---------- Task data ----------

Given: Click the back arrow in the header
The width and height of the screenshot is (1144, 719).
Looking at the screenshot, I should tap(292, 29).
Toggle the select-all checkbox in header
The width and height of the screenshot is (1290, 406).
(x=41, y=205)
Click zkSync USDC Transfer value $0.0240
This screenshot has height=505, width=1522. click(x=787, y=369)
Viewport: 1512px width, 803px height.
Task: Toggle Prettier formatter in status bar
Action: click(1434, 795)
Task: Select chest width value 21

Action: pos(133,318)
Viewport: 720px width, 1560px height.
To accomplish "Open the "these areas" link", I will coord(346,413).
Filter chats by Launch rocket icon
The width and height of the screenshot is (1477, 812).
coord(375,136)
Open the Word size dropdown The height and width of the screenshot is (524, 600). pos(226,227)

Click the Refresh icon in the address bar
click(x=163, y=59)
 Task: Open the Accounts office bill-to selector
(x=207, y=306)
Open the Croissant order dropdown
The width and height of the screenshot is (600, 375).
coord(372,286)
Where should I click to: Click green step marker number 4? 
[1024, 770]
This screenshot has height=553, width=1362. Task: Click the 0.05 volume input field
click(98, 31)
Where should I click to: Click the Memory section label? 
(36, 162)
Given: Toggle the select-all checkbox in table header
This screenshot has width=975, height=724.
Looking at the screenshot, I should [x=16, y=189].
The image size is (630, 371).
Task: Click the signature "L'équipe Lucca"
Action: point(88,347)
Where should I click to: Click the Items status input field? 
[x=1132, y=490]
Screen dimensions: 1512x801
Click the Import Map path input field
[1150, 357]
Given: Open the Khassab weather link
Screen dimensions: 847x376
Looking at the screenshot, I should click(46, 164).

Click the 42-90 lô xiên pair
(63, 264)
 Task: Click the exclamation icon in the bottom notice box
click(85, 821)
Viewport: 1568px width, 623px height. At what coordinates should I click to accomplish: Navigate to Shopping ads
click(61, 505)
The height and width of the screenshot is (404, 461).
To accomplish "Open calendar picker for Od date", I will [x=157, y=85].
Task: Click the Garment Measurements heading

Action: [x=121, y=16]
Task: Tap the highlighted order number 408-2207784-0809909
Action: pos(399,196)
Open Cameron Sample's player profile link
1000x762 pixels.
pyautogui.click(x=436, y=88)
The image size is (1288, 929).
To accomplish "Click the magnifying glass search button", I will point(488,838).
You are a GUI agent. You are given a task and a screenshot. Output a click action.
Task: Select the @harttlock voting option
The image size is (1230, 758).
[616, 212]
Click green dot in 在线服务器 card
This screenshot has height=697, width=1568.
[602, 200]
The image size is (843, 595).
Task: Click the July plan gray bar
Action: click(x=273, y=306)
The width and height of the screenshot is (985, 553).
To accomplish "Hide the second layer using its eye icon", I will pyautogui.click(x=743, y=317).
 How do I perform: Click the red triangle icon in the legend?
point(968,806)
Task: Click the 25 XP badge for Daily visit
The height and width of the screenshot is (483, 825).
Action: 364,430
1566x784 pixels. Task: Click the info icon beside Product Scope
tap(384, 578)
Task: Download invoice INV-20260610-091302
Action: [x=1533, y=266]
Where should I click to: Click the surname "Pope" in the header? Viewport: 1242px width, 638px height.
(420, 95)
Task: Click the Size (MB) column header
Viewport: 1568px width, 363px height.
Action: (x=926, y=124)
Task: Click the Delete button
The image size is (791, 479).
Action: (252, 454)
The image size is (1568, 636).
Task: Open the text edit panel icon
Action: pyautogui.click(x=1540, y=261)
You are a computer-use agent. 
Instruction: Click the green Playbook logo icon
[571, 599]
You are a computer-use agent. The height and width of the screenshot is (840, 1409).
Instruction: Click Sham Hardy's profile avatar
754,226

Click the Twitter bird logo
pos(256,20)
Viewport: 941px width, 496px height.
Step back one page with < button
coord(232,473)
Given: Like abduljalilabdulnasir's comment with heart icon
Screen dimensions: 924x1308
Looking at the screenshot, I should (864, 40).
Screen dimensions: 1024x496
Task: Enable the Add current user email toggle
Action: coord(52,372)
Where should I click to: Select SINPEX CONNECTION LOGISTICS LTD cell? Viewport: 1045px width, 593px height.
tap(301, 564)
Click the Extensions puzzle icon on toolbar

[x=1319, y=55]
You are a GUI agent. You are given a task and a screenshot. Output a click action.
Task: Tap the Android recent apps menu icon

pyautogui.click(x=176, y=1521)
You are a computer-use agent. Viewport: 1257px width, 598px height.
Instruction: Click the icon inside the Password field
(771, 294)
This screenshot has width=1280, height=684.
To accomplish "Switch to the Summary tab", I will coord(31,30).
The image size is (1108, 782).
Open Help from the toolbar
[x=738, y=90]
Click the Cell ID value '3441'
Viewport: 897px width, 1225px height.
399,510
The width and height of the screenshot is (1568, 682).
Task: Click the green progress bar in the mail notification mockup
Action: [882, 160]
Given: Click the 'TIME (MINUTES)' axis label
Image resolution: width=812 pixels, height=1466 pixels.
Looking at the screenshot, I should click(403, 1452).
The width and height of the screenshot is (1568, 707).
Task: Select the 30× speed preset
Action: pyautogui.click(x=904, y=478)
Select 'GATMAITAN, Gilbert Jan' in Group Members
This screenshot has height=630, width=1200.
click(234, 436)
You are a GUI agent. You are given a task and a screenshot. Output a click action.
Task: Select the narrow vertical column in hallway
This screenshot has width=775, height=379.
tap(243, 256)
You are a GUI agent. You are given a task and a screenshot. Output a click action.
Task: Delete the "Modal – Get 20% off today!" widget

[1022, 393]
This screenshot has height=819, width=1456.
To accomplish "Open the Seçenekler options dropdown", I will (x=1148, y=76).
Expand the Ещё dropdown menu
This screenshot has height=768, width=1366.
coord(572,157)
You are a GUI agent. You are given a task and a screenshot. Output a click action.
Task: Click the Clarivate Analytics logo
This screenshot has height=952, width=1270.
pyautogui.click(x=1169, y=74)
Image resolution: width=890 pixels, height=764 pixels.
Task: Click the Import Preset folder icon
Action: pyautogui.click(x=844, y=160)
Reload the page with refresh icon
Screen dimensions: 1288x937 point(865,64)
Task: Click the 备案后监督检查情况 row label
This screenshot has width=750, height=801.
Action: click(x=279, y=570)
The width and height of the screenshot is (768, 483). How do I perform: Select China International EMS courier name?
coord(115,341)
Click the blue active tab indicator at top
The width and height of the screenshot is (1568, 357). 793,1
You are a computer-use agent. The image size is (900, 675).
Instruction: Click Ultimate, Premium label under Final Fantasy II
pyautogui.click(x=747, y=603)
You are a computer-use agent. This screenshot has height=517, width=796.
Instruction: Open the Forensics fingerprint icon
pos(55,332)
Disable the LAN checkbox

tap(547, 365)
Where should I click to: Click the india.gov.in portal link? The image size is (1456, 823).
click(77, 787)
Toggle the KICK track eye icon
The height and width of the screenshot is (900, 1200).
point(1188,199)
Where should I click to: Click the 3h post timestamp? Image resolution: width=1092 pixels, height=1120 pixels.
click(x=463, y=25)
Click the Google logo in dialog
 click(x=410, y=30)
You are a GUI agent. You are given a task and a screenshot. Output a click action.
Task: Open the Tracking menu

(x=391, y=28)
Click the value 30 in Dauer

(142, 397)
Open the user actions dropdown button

----------

| Work to be completed |
Rewrite the entries above, changing each "Where should I click to" to "Where do I click to" and keeping everything else the same.

| Task response |
Given: Click the back arrow in the header
The width and height of the screenshot is (1144, 719).
Looking at the screenshot, I should tap(292, 29).
Toggle the select-all checkbox in header
The width and height of the screenshot is (1290, 406).
(x=41, y=205)
Click zkSync USDC Transfer value $0.0240
This screenshot has height=505, width=1522. click(x=787, y=369)
Viewport: 1512px width, 803px height.
Task: Toggle Prettier formatter in status bar
Action: click(1434, 795)
Task: Select chest width value 21

Action: pos(133,318)
Viewport: 720px width, 1560px height.
To accomplish "Open the "these areas" link", I will coord(346,413).
Filter chats by Launch rocket icon
The width and height of the screenshot is (1477, 812).
coord(375,136)
Open the Word size dropdown The height and width of the screenshot is (524, 600). pos(226,227)

Click the Refresh icon in the address bar
click(x=163, y=59)
 Task: Open the Accounts office bill-to selector
(x=207, y=306)
Open the Croissant order dropdown
The width and height of the screenshot is (600, 375).
coord(372,286)
Where do I click to: Click green step marker number 4? 
[1024, 770]
This screenshot has height=553, width=1362. Task: Click the 0.05 volume input field
click(98, 31)
Where do I click to: Click the Memory section label? 
(36, 162)
Given: Toggle the select-all checkbox in table header
This screenshot has width=975, height=724.
Looking at the screenshot, I should [x=16, y=189].
The image size is (630, 371).
Task: Click the signature "L'équipe Lucca"
Action: point(88,347)
Where do I click to: Click the Items status input field? 
[x=1132, y=490]
Screen dimensions: 1512x801
Click the Import Map path input field
[1150, 357]
Given: Open the Khassab weather link
Screen dimensions: 847x376
Looking at the screenshot, I should click(46, 164).

Click the 42-90 lô xiên pair
(63, 264)
 Task: Click the exclamation icon in the bottom notice box
click(85, 821)
Viewport: 1568px width, 623px height. At what coordinates should I click to accomplish: Navigate to Shopping ads
click(61, 505)
The height and width of the screenshot is (404, 461).
To accomplish "Open calendar picker for Od date", I will [x=157, y=85].
Task: Click the Garment Measurements heading

Action: [x=121, y=16]
Task: Tap the highlighted order number 408-2207784-0809909
Action: pos(399,196)
Open Cameron Sample's player profile link
1000x762 pixels.
pyautogui.click(x=436, y=88)
The image size is (1288, 929).
To accomplish "Click the magnifying glass search button", I will point(488,838).
You are a GUI agent. You are given a task and a screenshot. Output a click action.
Task: Select the @harttlock voting option
The image size is (1230, 758).
[616, 212]
Click green dot in 在线服务器 card
This screenshot has height=697, width=1568.
[602, 200]
The image size is (843, 595).
Task: Click the July plan gray bar
Action: click(x=273, y=306)
The width and height of the screenshot is (985, 553).
To accomplish "Hide the second layer using its eye icon", I will pyautogui.click(x=743, y=317).
 How do I perform: Click the red triangle icon in the legend?
point(968,806)
Task: Click the 25 XP badge for Daily visit
The height and width of the screenshot is (483, 825).
Action: 364,430
1566x784 pixels. Task: Click the info icon beside Product Scope
tap(384, 578)
Task: Download invoice INV-20260610-091302
Action: [x=1533, y=266]
Where do I click to: Click the surname "Pope" in the header? Viewport: 1242px width, 638px height.
(420, 95)
Task: Click the Size (MB) column header
Viewport: 1568px width, 363px height.
Action: (x=926, y=124)
Task: Click the Delete button
The image size is (791, 479).
Action: (252, 454)
The image size is (1568, 636).
Task: Open the text edit panel icon
Action: pyautogui.click(x=1540, y=261)
You are a computer-use agent. 
Instruction: Click the green Playbook logo icon
[571, 599]
You are a computer-use agent. The height and width of the screenshot is (840, 1409).
Instruction: Click Sham Hardy's profile avatar
754,226

Click the Twitter bird logo
pos(256,20)
Viewport: 941px width, 496px height.
Step back one page with < button
coord(232,473)
Given: Like abduljalilabdulnasir's comment with heart icon
Screen dimensions: 924x1308
Looking at the screenshot, I should (864, 40).
Screen dimensions: 1024x496
Task: Enable the Add current user email toggle
Action: coord(52,372)
Where do I click to: Select SINPEX CONNECTION LOGISTICS LTD cell? Viewport: 1045px width, 593px height.
tap(301, 564)
Click the Extensions puzzle icon on toolbar

[x=1319, y=55]
You are a GUI agent. You are given a task and a screenshot. Output a click action.
Task: Tap the Android recent apps menu icon

pyautogui.click(x=176, y=1521)
You are a computer-use agent. Viewport: 1257px width, 598px height.
Instruction: Click the icon inside the Password field
(771, 294)
This screenshot has width=1280, height=684.
To accomplish "Switch to the Summary tab", I will coord(31,30).
The image size is (1108, 782).
Open Help from the toolbar
[x=738, y=90]
Click the Cell ID value '3441'
Viewport: 897px width, 1225px height.
399,510
The width and height of the screenshot is (1568, 682).
Task: Click the green progress bar in the mail notification mockup
Action: [882, 160]
Given: Click the 'TIME (MINUTES)' axis label
Image resolution: width=812 pixels, height=1466 pixels.
Looking at the screenshot, I should click(403, 1452).
The width and height of the screenshot is (1568, 707).
Task: Select the 30× speed preset
Action: pyautogui.click(x=904, y=478)
Select 'GATMAITAN, Gilbert Jan' in Group Members
This screenshot has height=630, width=1200.
click(234, 436)
You are a GUI agent. You are given a task and a screenshot. Output a click action.
Task: Select the narrow vertical column in hallway
This screenshot has width=775, height=379.
tap(243, 256)
You are a GUI agent. You are given a task and a screenshot. Output a click action.
Task: Delete the "Modal – Get 20% off today!" widget

[1022, 393]
This screenshot has height=819, width=1456.
To accomplish "Open the Seçenekler options dropdown", I will (x=1148, y=76).
Expand the Ещё dropdown menu
This screenshot has height=768, width=1366.
coord(572,157)
You are a GUI agent. You are given a task and a screenshot. Output a click action.
Task: Click the Clarivate Analytics logo
This screenshot has height=952, width=1270.
pyautogui.click(x=1169, y=74)
Image resolution: width=890 pixels, height=764 pixels.
Task: Click the Import Preset folder icon
Action: pyautogui.click(x=844, y=160)
Reload the page with refresh icon
Screen dimensions: 1288x937 point(865,64)
Task: Click the 备案后监督检查情况 row label
This screenshot has width=750, height=801.
Action: click(x=279, y=570)
The width and height of the screenshot is (768, 483). How do I perform: Select China International EMS courier name?
coord(115,341)
Click the blue active tab indicator at top
The width and height of the screenshot is (1568, 357). 793,1
You are a computer-use agent. The image size is (900, 675).
Instruction: Click Ultimate, Premium label under Final Fantasy II
pyautogui.click(x=747, y=603)
You are a computer-use agent. This screenshot has height=517, width=796.
Instruction: Open the Forensics fingerprint icon
pos(55,332)
Disable the LAN checkbox

tap(547, 365)
Where do I click to: Click the india.gov.in portal link? The image size is (1456, 823).
click(77, 787)
Toggle the KICK track eye icon
The height and width of the screenshot is (900, 1200).
point(1188,199)
Where do I click to: Click the 3h post timestamp? Image resolution: width=1092 pixels, height=1120 pixels.
click(x=463, y=25)
Click the Google logo in dialog
 click(x=410, y=30)
You are a GUI agent. You are given a task and a screenshot. Output a click action.
Task: Open the Tracking menu

(x=391, y=28)
Click the value 30 in Dauer

(142, 397)
Open the user actions dropdown button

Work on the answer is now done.